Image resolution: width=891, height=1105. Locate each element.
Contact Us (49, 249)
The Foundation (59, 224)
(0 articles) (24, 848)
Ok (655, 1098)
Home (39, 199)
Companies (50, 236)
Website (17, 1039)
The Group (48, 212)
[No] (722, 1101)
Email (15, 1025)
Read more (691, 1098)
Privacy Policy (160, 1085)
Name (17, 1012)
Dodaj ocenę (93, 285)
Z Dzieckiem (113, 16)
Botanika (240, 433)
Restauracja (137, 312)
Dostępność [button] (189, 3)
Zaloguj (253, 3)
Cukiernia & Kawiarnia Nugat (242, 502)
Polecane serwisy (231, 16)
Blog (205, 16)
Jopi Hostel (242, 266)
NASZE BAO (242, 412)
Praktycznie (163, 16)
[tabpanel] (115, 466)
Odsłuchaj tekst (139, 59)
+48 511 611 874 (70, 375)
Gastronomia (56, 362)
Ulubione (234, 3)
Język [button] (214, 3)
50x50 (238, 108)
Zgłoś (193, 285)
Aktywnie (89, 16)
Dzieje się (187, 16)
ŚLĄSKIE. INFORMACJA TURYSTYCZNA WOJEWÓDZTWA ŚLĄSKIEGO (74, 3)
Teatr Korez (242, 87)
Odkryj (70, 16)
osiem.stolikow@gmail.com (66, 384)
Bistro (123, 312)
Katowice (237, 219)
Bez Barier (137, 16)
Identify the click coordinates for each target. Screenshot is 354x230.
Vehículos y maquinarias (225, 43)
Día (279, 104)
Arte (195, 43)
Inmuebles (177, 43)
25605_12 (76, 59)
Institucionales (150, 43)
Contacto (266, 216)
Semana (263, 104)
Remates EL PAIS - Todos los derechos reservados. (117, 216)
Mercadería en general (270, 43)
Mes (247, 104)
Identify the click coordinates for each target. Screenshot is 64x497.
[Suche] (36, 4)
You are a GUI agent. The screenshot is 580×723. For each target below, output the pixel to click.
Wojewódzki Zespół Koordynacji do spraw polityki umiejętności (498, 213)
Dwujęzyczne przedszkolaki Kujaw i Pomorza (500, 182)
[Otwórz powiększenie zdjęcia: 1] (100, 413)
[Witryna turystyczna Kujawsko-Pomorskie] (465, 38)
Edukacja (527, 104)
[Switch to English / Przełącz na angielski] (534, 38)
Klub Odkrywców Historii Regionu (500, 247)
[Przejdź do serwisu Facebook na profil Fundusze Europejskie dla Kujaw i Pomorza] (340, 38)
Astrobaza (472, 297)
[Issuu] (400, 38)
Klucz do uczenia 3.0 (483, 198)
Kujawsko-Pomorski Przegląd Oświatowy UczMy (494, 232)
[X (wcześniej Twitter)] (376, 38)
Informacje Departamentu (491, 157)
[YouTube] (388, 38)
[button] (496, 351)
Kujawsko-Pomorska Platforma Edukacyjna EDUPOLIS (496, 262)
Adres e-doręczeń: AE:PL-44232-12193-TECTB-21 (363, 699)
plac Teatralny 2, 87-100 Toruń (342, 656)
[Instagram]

········

* **Work instructions**
Copy every row above word for word, in the same order.

* **Answer for this exercise**
Image resolution: width=891, height=1105. Locate each element.
Contact Us (49, 249)
The Foundation (59, 224)
(0 articles) (24, 848)
Ok (655, 1098)
Home (39, 199)
Companies (50, 236)
Website (17, 1039)
The Group (48, 212)
[No] (722, 1101)
Email (15, 1025)
Read more (691, 1098)
Privacy Policy (160, 1085)
Name (17, 1012)
Dodaj ocenę (93, 285)
Z Dzieckiem (113, 16)
Botanika (240, 433)
Restauracja (137, 312)
Dostępność [button] (189, 3)
Zaloguj (253, 3)
Cukiernia & Kawiarnia Nugat (242, 502)
Polecane serwisy (231, 16)
Blog (205, 16)
Jopi Hostel (242, 266)
NASZE BAO (242, 412)
Praktycznie (163, 16)
[tabpanel] (115, 466)
Odsłuchaj tekst (139, 59)
+48 511 611 874 (70, 375)
Gastronomia (56, 362)
Ulubione (234, 3)
Język [button] (214, 3)
50x50 (238, 108)
Zgłoś (193, 285)
Aktywnie (89, 16)
Dzieje się (187, 16)
ŚLĄSKIE. INFORMACJA TURYSTYCZNA WOJEWÓDZTWA ŚLĄSKIEGO (74, 3)
Teatr Korez (242, 87)
Odkryj (70, 16)
osiem.stolikow@gmail.com (66, 384)
Bistro (123, 312)
Katowice (237, 219)
Bez Barier (137, 16)
Identify the click coordinates for each target. Screenshot is 354x230.
Vehículos y maquinarias (225, 43)
Día (279, 104)
Arte (195, 43)
Inmuebles (177, 43)
25605_12 (76, 59)
Institucionales (150, 43)
Contacto (266, 216)
Semana (263, 104)
Remates EL PAIS - Todos los derechos reservados. (117, 216)
Mercadería en general (270, 43)
Mes (247, 104)
Identify the click coordinates for each target. Screenshot is 64x497.
[Suche] (36, 4)
You are a GUI agent. The screenshot is 580×723. For each target below, output the pixel to click.
Wojewódzki Zespół Koordynacji do spraw polityki umiejętności (498, 213)
Dwujęzyczne przedszkolaki Kujaw i Pomorza (500, 182)
[Otwórz powiększenie zdjęcia: 1] (100, 413)
[Witryna turystyczna Kujawsko-Pomorskie] (465, 38)
Edukacja (527, 104)
[Switch to English / Przełącz na angielski] (534, 38)
Klub Odkrywców Historii Regionu (500, 247)
[Przejdź do serwisu Facebook na profil Fundusze Europejskie dla Kujaw i Pomorza] (340, 38)
Astrobaza (472, 297)
[Issuu] (400, 38)
Klucz do uczenia 3.0 (483, 198)
Kujawsko-Pomorski Przegląd Oświatowy UczMy (494, 232)
[X (wcześniej Twitter)] (376, 38)
Informacje Departamentu (491, 157)
[YouTube] (388, 38)
[button] (496, 351)
Kujawsko-Pomorska Platforma Edukacyjna EDUPOLIS (496, 262)
Adres e-doręczeń: AE:PL-44232-12193-TECTB-21 (363, 699)
plac Teatralny 2, 87-100 Toruń (342, 656)
[Instagram]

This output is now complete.